STATE v. DOMINGUEZ

No. 1 CA-CR 374.

16 Ariz. App. 592 (1972)

494 P.2d 1337

STATE of Arizona, Appellee, v. Arthur Adrian DOMINGUEZ, Appellant.

Court of Appeals of Arizona, Division 1, Department B.

Rehearing Denied May 2, 1972.


Attorney(s) appearing for the Case

Gary K. Nelson, Atty. Gen. by Mary Z. Chandler, Asst. Atty. Gen., Phoenix, for appellee.

Ross P. Lee, Public Defender for Maricopa County by Anne Kappes, Deputy Public Defender, Phoenix, for appellant.


HAIRE, Chief Judge.

Defendant Arthur Adrian Dominguez has appealed from a judgment of conviction entered on his plea of guilty to possession of heroin and the sentence of 4 to 6 years imposed as a result of such conviction. Defendant contends that his plea is invalid under Boykin v. Alabama, 395 U.S. 238, 89 S.Ct. 1709, 23 L.Ed.2d 274 (1969), because allegedly the trial court did not advise him that as a consequence of a conviction for possession of heroin he would not be eligible for discharge, release on parole or on any other basis until he had served at least two years of any prison sentence he might receive.

A.R.S. § 36-1002, subsec. A provides as follows:

"A. Except as otherwise provided in this article, every person who possesses any narcotic drug other than marijuana except upon the written prescription of a physician, osteopath, dentist or veterinarian licensed to practice in this state, shall be punished by imprisonment in the state prison for not less than two years nor more than ten years, and shall not be eligible for release upon completion of sentence, or on parole, or on any other basis until he has served not less than two years in prison." (Emphasis added).

The record reveals that at the time the guilty plea was accepted, the court advised the defendant as follows:

"THE COURT: All right. Have you talked to Mr. Ritchie [defendant's attorney] about the consequences of entering a plea to this charge, that is each of you? "PETE DOMINGUEZ: Yes. "ARTHUR DOMINGUEZ: Yes. "THE COURT: You understand that after investigation of this matter by the adult probation officer of this court, Mr. Loza, that each of you could be sentenced from two to ten years in the Arizona State Penitentiary, do you understand that? (Emphasis added). "PETE DOMINGUEZ: Yes. "THE COURT: Do you understand that, Arthur? "ARTHUR DOMINGUEZ: Yes. "THE COURT: Now you understand that in this particular charge that if you were sentenced to the penitentiary that you would have to serve at least two years of your term, do you understand that? (Emphasis added). "PETE DOMINGUEZ: Yes. "ARTHUR DOMINGUEZ: Yes."
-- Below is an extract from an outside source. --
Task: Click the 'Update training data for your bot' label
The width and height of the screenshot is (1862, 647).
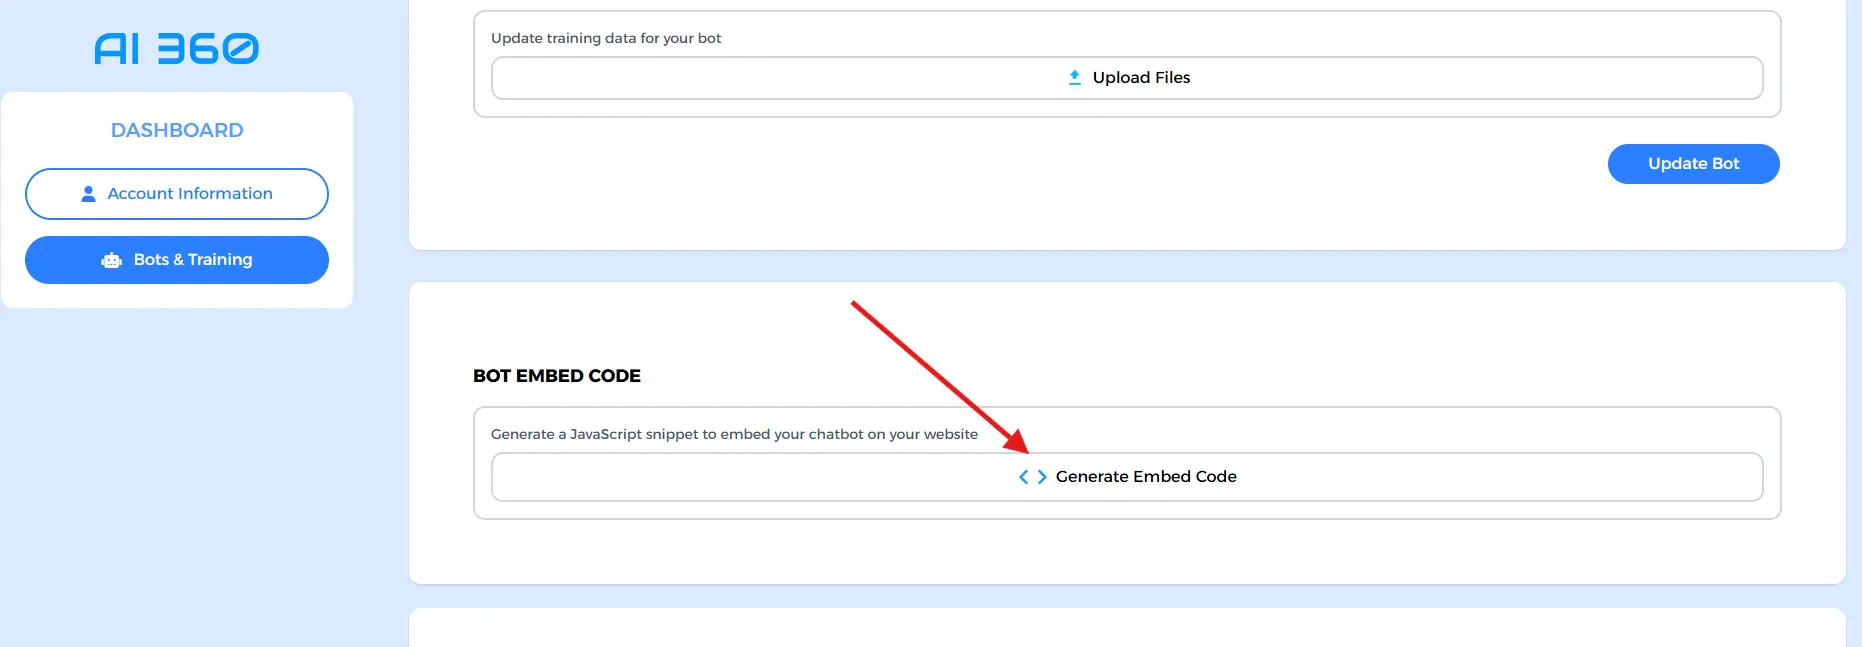Action: point(606,38)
Arizona appellate courts have previously considered the possible consequences of a failure by the trial court to advise a pleading defendant that the statutory minimum sentence must be served without possibility of discharge, release on parole or on any other basis, that is, that the provisions of A.R.S. § 31-251 and § 31-252 would not be applicable to reduce the minimum time that must be served under the applicable statute. See State v. McCallister, 107 Ariz. 143, 483 P.2d 558 (1971); State v. Ross, 15 Ariz.App. 174, 487 P.2d 20 (1971), review granted (November 4, 1971); State v. Smith, 13 Ariz.App. 507, 478 P.2d 122 (1970). However, we need not discuss the principles set forth in these decisions because in this case the record reflects that the defendant was adequately advised that he "would have to serve at least two years of [his] term". (Emphasis added). Taken in context with the court's immediately preceding advice to defendant that he "could be sentenced from two to ten years", (emphasis added) the meaning intended to be conveyed is clear and unambiguous.

The judgment of conviction and sentence are affirmed.

EUBANK, J., and GERALD J. STRICK, Superior Court Judge, concur.

NOTE: Judge EINO M. JACOBSON, having requested that he be relieved from consideration of this matter, Superior Court Judge GERALD J. STRICK was called to sit in his stead and participate in the determination of this decision.